Please rewrite the stretch from "To explore the" through "in all cases." in the DCIS treatment passage, putting "beneficial effect" wherever "protective effect" appears.

::: Excerpted passage

To explore the relative treatment effects on iIBC within 5 years of DCIS diagnosis for women with low-risk features, we looked at treatment-specific hazard ratios. Women with no local treatment were matched 1:2 with women treated with surgery (BCS ± RT) according to PS, and by year of diagnosis, age at diagnosis, and grade (all women considered low-risk had ER+ lesions < 2 cm and were (non)-Hispanic white). Hazard ratios showed a protective effect for surgical interventions (HR < 1) but this was non-significant in all cases.

It is well-known that the diagnosis of DCIS is associated with an increased risk of breast cancer. Retrospective observational registry studies continue to confirm this in different screen-detected DCIS populations [22]. However, for women with low-risk features, this risk is likely to be well-managed with an active surveillance strategy where bi-annual physical examinations and annual mammography allow the lesion to be closely monitored. If a woman receives local treatment for DCIS, the likelihood of a subsequent iIBC remains low. However, any subsequent loco-regional iIBC events in a previously irradiated breast will be more difficult to treat locally with re-irradiation due to increased risk of skin and subcutaneous toxicity because re-irradiation will exceed the maximum tolerable dose of radiotherapy of the skin and subcutaneous tissue. Irreversible radiation-induced fibrosis and radionecrosis hinders the efficacy of systemic chemotherapy [23]. Treatment-related complications are further compounded by the emotional and economic toll that initial local treatment represents [5]. In a recent study on treatment preferences for screen-detected DCIS, patients valued active monitoring over standard interventional treatment [24]. This was largely influenced by the risk of progression: a 10% risk of progression at 10 years was deemed an acceptable trade-off to avoid possible side-effects from surgery or radiotherapy. Compared to the observed iIBC risk at 10 years in women with low-risk characteristics who did not receive local treatment at 3%, this provides further evidence of patients’ willingness to be followed under a demonstrably safe active surveillance strategy.


As physicians treating women with low-risk DCIS await results from prospective trials on active surveillance, there is value in harnessing real-world evidence from cancer registries to support present-day decision-making for possible non-intervention in (low-risk) DCIS. With multi-state models, it is possible to visualize, quantify, and compare competing breast event risks for different treatment and risk groups. Evaluating time dependencies of prognostic factors in the models also allowed for the understanding of the relationship between subsequent iIBCs and the primary DCIS. Replacing conventional invasive treatment with active surveillance in this good prognosis population could improve women’s well-being during the remaining (progression-free) survival time without resulting in significantly poorer disease outcome. This is an important factor to consider when making an informed treatment decision in this patient population. Capturing the full impact of possible treatment strategies over a patient’s lifetime involves integrating health outcomes, health-related quality of life, patient and provider preference, as well as direct and indirect costs. In this study we provide the first set of information to help model progression outcomes and transitions between health states. This model can easily be extended to integrate cost and quality of life data points, so that researchers can model the potential cost-utility of new disease management strategies for this specific cohort of low-risk DCIS patients.

::::::
::: The data

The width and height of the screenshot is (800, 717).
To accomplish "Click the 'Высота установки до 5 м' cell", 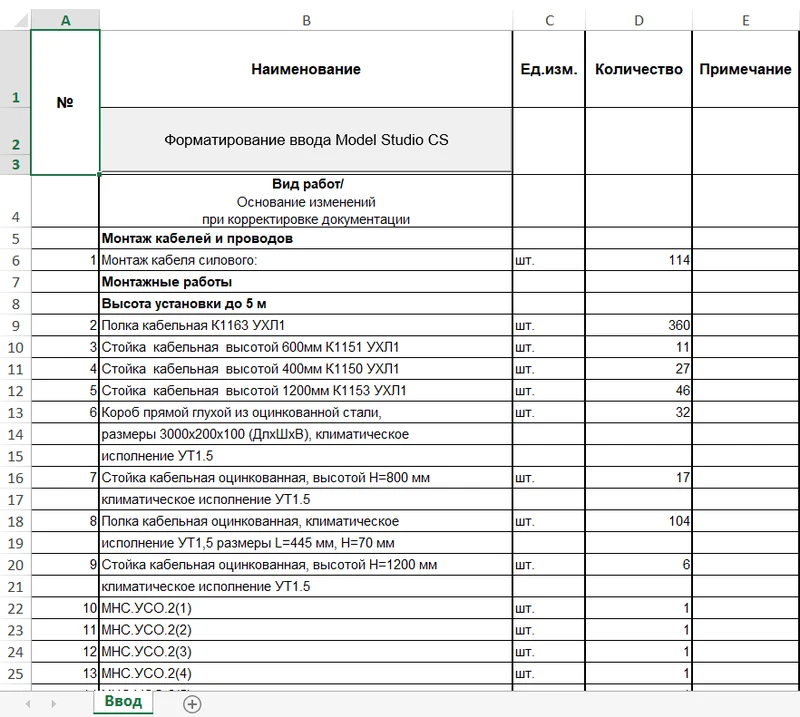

::::::

• Response to the task:
To explore the relative treatment effects on iIBC within 5 years of DCIS diagnosis for women with low-risk features, we looked at treatment-specific hazard ratios. Women with no local treatment were matched 1:2 with women treated with surgery (BCS ± RT) according to PS, and by year of diagnosis, age at diagnosis, and grade (all women considered low-risk had ER+ lesions < 2 cm and were (non)-Hispanic white). Hazard ratios showed a beneficial effect for surgical interventions (HR < 1) but this was non-significant in all cases.